======== Material for the task ========

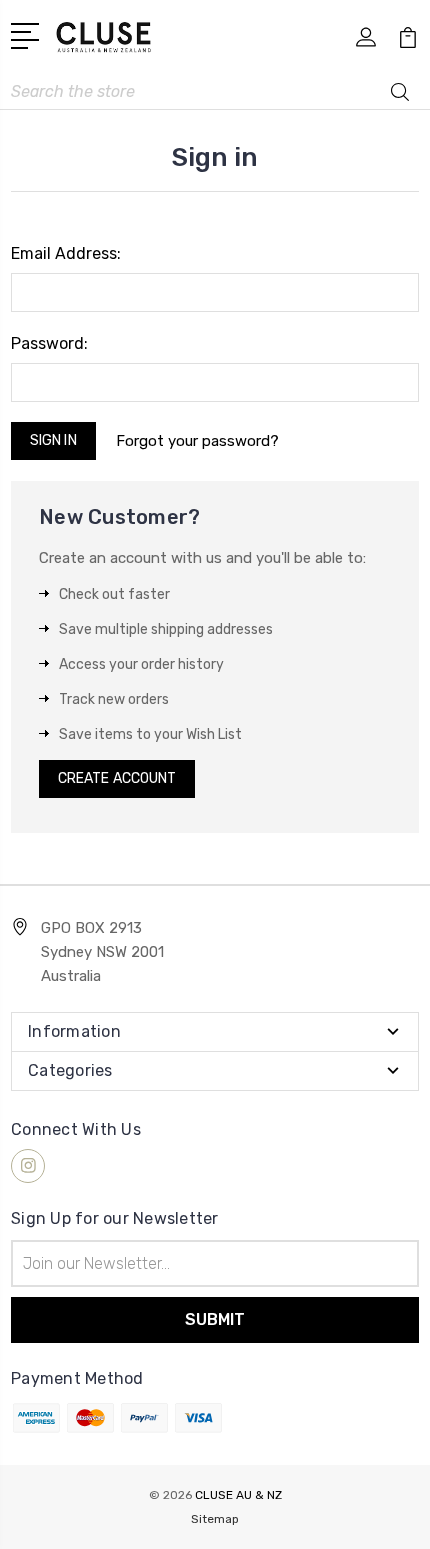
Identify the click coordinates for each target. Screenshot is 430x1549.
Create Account (117, 778)
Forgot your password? (197, 441)
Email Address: (66, 253)
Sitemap (215, 1519)
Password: (49, 343)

========

**To do:** Output each entry above word for word. The pictures stay out.

**Exercise response:**
Identify the click coordinates for each target. Screenshot is 430x1549.
Create Account (117, 778)
Forgot your password? (197, 441)
Email Address: (66, 253)
Sitemap (215, 1519)
Password: (49, 343)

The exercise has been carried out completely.